### Exercise description
Up to and including the line that contains "Task: Open the ファイル管理 page", write out each line of the material from its first line, exactly.
--- Data extract Enclosed Below ---
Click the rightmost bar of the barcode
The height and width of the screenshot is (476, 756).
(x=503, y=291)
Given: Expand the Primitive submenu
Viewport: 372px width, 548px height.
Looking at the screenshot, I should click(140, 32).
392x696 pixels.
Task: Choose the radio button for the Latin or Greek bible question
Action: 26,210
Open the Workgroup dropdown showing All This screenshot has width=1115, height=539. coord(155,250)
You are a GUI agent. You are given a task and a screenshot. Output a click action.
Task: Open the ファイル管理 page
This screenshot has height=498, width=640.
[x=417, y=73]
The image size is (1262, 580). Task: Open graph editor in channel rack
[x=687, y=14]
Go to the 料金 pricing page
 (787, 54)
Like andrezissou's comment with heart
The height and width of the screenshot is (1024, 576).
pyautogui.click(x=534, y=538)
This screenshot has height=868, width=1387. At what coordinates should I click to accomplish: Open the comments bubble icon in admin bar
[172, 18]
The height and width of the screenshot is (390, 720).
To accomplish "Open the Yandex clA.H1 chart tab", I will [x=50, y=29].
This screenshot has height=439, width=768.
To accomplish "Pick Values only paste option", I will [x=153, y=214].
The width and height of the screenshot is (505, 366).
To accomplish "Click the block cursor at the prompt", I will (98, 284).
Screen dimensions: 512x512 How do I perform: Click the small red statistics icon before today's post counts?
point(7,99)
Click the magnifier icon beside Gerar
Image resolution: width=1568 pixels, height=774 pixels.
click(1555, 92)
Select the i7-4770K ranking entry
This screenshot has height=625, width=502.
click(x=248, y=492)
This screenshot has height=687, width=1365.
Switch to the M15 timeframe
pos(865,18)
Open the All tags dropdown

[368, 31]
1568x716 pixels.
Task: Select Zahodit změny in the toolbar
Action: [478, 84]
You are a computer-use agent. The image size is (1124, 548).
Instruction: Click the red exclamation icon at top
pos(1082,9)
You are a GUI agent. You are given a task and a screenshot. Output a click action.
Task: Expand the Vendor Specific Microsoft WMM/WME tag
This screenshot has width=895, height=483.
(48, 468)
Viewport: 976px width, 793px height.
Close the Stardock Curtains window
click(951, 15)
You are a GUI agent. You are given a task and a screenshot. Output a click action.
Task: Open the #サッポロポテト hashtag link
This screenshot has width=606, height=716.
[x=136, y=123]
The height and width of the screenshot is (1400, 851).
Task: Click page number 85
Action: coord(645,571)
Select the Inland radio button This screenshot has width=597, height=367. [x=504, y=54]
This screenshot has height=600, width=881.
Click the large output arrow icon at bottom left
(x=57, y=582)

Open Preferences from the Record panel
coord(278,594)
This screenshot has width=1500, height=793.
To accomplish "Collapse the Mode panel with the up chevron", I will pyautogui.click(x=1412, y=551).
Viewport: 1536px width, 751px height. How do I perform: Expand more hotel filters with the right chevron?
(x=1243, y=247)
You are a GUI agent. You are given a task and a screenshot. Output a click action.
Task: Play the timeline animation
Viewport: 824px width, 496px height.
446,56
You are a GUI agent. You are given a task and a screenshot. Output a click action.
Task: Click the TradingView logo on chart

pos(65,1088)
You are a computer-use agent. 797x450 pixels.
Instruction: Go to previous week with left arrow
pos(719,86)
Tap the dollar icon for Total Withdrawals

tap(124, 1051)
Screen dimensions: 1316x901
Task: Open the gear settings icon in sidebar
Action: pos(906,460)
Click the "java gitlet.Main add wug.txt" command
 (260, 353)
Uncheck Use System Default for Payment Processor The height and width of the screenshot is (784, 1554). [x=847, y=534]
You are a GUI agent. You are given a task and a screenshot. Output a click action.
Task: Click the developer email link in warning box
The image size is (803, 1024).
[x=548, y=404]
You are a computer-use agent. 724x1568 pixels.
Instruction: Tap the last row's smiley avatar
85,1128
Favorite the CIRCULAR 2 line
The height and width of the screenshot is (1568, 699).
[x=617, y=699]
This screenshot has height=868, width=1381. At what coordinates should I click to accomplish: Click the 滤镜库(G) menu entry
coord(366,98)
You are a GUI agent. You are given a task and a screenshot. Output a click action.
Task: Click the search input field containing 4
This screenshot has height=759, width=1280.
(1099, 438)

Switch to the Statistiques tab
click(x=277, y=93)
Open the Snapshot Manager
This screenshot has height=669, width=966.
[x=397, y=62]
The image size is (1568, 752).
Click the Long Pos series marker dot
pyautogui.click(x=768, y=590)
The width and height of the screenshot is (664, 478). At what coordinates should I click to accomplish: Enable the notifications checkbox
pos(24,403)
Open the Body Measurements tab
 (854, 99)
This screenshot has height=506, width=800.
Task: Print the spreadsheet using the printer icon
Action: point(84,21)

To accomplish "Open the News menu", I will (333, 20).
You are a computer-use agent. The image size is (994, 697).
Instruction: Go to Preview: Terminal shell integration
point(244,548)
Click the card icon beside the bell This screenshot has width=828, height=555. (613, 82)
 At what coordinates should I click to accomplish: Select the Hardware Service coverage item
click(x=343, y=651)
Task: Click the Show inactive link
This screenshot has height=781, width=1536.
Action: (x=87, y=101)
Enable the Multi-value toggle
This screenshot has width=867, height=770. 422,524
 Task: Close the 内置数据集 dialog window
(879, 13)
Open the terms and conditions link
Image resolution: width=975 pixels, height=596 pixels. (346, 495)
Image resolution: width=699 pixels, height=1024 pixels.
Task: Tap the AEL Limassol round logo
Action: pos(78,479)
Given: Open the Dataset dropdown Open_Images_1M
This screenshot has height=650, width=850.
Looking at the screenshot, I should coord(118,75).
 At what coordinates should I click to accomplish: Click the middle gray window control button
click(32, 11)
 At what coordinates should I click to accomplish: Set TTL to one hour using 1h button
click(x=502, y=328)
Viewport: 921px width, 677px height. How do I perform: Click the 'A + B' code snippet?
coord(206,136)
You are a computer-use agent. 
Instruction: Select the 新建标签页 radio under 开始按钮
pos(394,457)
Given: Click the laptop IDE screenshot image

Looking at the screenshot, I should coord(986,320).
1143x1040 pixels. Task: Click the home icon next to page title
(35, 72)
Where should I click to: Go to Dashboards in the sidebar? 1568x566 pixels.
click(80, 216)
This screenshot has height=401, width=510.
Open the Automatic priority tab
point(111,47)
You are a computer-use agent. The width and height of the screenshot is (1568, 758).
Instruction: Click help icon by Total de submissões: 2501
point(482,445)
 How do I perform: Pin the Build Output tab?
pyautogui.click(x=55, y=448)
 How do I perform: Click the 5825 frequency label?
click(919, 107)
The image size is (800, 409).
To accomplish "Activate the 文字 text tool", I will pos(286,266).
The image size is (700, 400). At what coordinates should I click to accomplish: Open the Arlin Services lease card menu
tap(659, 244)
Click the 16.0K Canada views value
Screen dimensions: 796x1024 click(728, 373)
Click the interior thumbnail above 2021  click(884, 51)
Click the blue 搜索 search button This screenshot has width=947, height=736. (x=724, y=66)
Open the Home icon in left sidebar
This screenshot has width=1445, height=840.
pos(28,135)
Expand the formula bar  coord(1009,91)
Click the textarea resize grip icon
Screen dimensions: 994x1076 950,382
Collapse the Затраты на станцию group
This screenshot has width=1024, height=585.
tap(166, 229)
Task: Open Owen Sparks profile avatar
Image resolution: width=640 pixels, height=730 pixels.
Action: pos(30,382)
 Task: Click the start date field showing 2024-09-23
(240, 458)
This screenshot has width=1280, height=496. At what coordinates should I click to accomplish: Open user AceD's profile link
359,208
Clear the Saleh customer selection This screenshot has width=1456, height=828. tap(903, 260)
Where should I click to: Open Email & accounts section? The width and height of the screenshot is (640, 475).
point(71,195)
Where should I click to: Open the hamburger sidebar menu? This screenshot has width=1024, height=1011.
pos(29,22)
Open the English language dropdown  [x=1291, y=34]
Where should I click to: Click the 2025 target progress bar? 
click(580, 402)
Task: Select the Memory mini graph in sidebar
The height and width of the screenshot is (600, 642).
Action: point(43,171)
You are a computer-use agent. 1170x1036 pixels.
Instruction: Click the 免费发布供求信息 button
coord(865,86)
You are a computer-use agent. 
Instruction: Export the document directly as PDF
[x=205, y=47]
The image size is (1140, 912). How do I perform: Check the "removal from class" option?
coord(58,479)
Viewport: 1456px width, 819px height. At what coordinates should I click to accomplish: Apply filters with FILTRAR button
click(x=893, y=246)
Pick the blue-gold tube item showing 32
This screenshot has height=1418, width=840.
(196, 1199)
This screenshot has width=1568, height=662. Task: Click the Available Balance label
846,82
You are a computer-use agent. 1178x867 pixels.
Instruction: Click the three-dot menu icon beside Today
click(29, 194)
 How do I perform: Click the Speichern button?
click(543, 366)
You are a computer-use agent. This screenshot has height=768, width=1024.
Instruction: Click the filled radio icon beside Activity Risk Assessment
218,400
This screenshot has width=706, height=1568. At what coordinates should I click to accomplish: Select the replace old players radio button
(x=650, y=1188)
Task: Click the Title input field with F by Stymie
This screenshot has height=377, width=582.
--- End of Enclosed Data extract ---
### Exercise answer
Click the rightmost bar of the barcode
The height and width of the screenshot is (476, 756).
(x=503, y=291)
Given: Expand the Primitive submenu
Viewport: 372px width, 548px height.
Looking at the screenshot, I should click(140, 32).
392x696 pixels.
Task: Choose the radio button for the Latin or Greek bible question
Action: 26,210
Open the Workgroup dropdown showing All This screenshot has width=1115, height=539. coord(155,250)
You are a GUI agent. You are given a task and a screenshot. Output a click action.
Task: Open the ファイル管理 page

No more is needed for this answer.